Our seventh guiding policy is dissemination of new trends, and we have done that effectively at our annual symposium; we organized an annual symposium at the end of every term. Through this Center of Excellence initiative we spread our successful experiences everywhere, and we invite people in a selective audience (see figure 5.2); this audience that you see here was selected from all over campus and from our partner Palestinian universities. We are following the model of ideas worth sharing: for example, a good idea in the IT Department is shared with Education; for a good assessment practices in Education, we share it with Engineering. So this is the driving momentum for the annual symposium for CELT: ideas are worth sharing.

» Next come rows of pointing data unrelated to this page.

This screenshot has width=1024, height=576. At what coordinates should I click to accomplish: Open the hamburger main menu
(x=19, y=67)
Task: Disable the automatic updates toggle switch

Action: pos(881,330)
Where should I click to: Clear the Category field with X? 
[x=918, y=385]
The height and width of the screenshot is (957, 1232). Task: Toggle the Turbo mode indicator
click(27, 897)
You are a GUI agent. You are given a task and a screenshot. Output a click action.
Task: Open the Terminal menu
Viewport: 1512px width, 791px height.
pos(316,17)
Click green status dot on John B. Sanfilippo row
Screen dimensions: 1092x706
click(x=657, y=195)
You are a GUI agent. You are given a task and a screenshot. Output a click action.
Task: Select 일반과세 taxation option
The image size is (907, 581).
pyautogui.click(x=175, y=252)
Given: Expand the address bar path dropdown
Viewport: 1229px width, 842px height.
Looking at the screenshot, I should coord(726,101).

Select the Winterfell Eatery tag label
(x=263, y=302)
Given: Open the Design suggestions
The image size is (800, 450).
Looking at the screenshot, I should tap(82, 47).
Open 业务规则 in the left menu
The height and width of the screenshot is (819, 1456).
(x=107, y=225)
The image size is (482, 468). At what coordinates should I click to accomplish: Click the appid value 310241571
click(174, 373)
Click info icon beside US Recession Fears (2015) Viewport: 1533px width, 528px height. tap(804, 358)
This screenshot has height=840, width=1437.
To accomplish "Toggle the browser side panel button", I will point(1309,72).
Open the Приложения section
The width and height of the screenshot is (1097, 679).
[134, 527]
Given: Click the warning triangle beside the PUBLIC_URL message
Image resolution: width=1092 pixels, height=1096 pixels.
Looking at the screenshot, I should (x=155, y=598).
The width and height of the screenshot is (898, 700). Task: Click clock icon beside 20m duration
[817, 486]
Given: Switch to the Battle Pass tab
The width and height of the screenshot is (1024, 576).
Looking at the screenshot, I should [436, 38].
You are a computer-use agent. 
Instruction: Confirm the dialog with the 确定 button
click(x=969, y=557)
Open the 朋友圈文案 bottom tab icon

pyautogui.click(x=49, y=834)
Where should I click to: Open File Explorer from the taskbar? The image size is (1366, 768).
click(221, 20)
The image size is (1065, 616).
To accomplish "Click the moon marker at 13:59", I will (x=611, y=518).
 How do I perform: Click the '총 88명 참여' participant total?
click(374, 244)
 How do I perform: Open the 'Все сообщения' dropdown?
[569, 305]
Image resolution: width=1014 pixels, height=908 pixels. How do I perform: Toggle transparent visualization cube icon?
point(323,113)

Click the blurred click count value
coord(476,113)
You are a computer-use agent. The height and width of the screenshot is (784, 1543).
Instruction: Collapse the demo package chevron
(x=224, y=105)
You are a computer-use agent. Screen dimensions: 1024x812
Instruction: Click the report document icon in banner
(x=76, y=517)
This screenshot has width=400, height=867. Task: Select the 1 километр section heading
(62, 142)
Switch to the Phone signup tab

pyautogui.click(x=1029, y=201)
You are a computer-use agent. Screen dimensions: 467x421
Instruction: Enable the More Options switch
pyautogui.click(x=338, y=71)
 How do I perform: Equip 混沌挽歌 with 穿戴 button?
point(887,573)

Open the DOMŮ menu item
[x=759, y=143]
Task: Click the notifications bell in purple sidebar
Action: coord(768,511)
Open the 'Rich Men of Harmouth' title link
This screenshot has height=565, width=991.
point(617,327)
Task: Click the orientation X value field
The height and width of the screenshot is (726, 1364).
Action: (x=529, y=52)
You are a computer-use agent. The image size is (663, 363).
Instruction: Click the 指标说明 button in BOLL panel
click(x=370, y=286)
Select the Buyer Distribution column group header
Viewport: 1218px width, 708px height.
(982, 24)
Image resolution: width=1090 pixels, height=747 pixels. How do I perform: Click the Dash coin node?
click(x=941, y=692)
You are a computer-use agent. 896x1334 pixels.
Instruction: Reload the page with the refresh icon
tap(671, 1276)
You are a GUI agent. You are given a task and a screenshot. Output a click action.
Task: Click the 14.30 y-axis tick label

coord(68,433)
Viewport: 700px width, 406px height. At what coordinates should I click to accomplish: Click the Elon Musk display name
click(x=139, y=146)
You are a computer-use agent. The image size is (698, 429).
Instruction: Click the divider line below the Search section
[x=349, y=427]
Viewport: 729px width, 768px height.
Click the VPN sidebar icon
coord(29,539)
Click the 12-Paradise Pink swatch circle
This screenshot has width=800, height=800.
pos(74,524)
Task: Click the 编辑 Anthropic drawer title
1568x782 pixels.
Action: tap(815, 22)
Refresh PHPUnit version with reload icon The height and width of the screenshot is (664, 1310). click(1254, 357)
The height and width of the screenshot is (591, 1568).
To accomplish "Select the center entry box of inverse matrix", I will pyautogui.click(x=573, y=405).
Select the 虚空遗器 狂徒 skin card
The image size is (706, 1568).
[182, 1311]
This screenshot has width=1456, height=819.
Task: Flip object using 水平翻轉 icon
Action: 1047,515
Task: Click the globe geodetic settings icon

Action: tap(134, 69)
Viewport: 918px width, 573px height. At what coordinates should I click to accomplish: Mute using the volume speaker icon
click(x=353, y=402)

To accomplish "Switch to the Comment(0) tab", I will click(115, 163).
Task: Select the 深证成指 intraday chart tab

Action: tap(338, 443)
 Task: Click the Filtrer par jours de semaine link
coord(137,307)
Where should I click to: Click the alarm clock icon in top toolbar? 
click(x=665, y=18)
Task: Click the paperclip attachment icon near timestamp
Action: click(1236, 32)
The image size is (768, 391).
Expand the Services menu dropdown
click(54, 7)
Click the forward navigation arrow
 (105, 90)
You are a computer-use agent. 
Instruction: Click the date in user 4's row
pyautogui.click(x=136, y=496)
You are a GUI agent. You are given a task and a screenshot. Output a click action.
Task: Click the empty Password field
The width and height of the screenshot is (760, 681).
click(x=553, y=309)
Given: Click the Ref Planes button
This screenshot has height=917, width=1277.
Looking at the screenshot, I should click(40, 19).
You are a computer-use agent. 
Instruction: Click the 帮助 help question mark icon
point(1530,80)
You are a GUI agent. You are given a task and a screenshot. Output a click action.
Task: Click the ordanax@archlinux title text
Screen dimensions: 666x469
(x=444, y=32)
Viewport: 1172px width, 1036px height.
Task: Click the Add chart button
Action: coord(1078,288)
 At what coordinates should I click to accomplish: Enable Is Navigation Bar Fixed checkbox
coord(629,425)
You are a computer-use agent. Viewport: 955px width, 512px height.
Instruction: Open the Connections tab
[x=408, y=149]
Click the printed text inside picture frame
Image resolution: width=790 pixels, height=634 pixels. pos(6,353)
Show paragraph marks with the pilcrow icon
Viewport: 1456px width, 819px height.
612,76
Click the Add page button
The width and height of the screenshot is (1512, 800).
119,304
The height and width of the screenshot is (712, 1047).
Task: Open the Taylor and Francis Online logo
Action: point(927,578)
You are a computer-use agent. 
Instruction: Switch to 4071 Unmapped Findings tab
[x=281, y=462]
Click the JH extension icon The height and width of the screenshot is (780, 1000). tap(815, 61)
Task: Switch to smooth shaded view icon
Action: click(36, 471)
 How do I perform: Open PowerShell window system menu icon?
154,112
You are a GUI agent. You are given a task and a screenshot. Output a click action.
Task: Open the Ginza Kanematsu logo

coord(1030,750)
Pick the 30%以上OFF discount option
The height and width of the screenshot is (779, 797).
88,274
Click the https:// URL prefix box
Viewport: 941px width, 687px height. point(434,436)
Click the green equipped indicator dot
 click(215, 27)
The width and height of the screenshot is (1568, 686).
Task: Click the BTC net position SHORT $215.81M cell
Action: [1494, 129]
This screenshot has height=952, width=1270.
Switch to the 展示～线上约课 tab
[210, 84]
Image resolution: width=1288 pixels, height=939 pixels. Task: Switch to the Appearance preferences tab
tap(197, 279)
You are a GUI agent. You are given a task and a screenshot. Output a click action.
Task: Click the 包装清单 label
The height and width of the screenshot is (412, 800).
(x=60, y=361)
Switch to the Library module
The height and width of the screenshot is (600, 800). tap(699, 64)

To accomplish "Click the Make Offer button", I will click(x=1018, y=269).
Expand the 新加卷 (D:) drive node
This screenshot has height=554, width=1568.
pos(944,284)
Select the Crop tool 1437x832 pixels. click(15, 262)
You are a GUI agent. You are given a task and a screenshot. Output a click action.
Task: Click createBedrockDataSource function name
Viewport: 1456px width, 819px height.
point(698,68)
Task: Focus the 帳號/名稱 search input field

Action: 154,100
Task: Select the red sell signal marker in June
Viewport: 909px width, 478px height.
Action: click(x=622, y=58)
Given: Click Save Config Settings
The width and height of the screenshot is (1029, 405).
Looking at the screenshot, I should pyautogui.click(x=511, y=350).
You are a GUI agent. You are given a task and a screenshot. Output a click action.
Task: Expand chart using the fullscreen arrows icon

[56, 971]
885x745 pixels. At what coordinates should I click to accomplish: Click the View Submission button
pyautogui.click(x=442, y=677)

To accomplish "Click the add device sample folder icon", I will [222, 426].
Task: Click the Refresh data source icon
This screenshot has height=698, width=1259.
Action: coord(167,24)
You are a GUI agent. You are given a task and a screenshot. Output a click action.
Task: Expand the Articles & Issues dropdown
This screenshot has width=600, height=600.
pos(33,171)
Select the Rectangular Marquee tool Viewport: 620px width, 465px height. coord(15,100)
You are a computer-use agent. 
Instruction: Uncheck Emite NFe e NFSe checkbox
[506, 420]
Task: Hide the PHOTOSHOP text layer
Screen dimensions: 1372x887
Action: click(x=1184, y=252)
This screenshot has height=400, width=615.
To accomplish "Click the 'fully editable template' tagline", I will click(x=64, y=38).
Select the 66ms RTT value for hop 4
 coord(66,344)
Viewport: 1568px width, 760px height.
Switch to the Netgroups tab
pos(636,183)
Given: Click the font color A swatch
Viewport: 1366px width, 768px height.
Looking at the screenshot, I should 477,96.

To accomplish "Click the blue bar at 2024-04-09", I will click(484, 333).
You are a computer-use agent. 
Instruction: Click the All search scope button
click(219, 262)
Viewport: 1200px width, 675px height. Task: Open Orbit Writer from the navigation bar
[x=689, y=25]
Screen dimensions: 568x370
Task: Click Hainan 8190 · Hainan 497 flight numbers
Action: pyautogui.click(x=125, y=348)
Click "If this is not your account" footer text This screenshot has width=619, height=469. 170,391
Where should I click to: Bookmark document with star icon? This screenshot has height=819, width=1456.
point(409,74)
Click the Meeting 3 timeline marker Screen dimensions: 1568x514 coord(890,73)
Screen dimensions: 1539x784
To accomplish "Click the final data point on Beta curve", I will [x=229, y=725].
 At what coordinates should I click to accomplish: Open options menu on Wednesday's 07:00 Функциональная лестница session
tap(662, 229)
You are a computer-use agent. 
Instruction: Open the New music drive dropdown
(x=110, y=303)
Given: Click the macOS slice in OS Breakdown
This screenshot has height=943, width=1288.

Figure 5.2 [slide from his presentation]
Along the same lines we have the community connecter where we surveyed three sectors for future connections; this is a part of looking forward—acting after reflection. We surveyed three sectors to identify their project needs: education, engineering and women’s empowerment. In doing so, in Education we identified 25 potential projects for community courses, and in Engineering we identified 25 projects, and also in the Women’s Empowerment sector we identified 25 projects. So 75 projects are enough to run for five years in the CBL program.
Guiding policy number eight is thinking long term, and I am quoting PFDP’s external evaluators who write, “The final and most important point to be made about sustainability is not about continuation of CELT itself but rather the ongoing sustainability of the important ideas it is disseminating about the quality of learning and teaching and about the student learning.” 5 So it is not an issue of sustaining CELT; it is an issue of sustaining the momentum that CELT has built over the five years, and so we are thinking beyond sustainability, more towards building and sustaining a culture of excellence in the institution. This is the challenge: building an institutional culture of excellence.
And the final guiding policy is institutionalizing the process. As I explained earlier, we look for institutionalization; we don’t want initiatives to remain isolated; we want the institution to adopt CELT’s initiatives. So we now have a CBL coordinator, a project-based coordinator, a CELT director, and an associate director. In addition, assessment policies have changed so that we target also policy level-policy making initiatives. Step one is the workshops; step two is recruiting the potential practitioners; step three is the implementation and follow-up; and step four is new ideas for new workshops. That’s the cycle we are working with.
We have managed at the Center of Excellence to trigger high-level discussions among a new community. Every time people meet at CELT, there are very nice and interesting discussions about what is possible, and what is not possible at Al-Najah National University. For example, our institutional assessment policy is first, second, and final exams. Do we need to change it? So we are triggering this kind of interesting discussion, which was not there before CELT gathered all these people together. We have also introduced these issues to various departments and programs, in many cases for the first time. And our presence has certainly made an impact on the number and quality of the learner-centered environments and the alternative assessment methods that are used in many disciplines.
Thank you.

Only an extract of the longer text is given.